Implement style transfer with VGG19

6 minute read

An example of style transfer is shown in the header image. This was made by a web app. It looks like this is a bit overtrained. You can try it out with your own image! If it does not look good, you might want to fine tune the parameters a bit.

In order to understand different structures stored in feature maps, I’ll implement a style transfer manually, using method that is outlined in the paper Image Style Transfer Using Convolutional Neural Networks written by Gatys.

In this paper, style transfer uses the features found in the 19-layer VGG Network, which is comprised of a series of convolutional and pooling layers, and a few fully-connected layers. In the image below, the convolutional layers are named by stack and their order in the stack. Conv_1_1 is the first convolutional layer that an image is passed through, in the first stack. Conv_2_1 is the first convolutional layer in the second stack. The deepest convolutional layer in the network is conv_5_4.

alt text

Separating Style and Content

Style transfer relies on separating the content and style of an image. Given one content image and one style image, we aim to create a new, target image which should contain our desired content and style components:

  • objects and their arrangement are similar to that of the content image
  • style, colors, and textures are similar to that of the style image

I’ll use a pre-trained VGG19 to extract content or style features from a passed-in image. I’ll then quantify content and style losses and use those to iteratively update the target image. The following walkthrough code was copied from Udacity deep learning repo.


Load in VGG19

VGG19 is split into two portions:

  • vgg19.features, which are all the convolutional and pooling layers
  • vgg19.classifier, which are the three linear, classifier layers at the end

We only need the features portion, which we’re going to load in and “freeze” the weights of, below.

-- Directions for this task --
Reproduce verbatim the passage of the style transfer walkthrough that begins with "In order to" and ends with "network is conv_5_4.". Answer from the style transfer walkthrough and nothing else.

-- Supplied material --
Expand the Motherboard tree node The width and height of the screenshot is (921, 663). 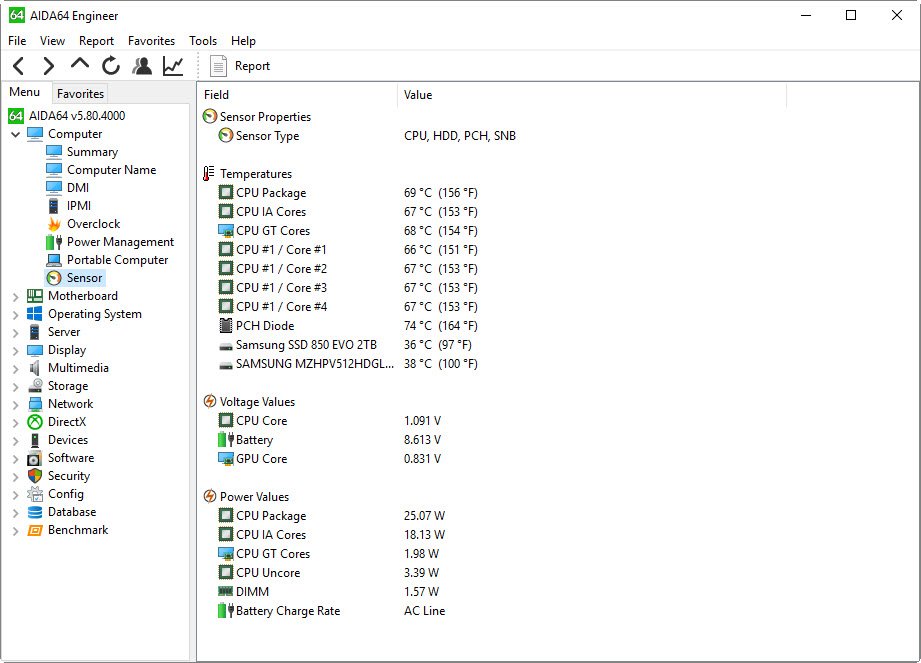[16, 295]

-- Complete output --
In order to understand different structures stored in feature maps, I’ll implement a style transfer manually, using method that is outlined in the paper Image Style Transfer Using Convolutional Neural Networks written by Gatys.

In this paper, style transfer uses the features found in the 19-layer VGG Network, which is comprised of a series of convolutional and pooling layers, and a few fully-connected layers. In the image below, the convolutional layers are named by stack and their order in the stack. Conv_1_1 is the first convolutional layer that an image is passed through, in the first stack. Conv_2_1 is the first convolutional layer in the second stack. The deepest convolutional layer in the network is conv_5_4.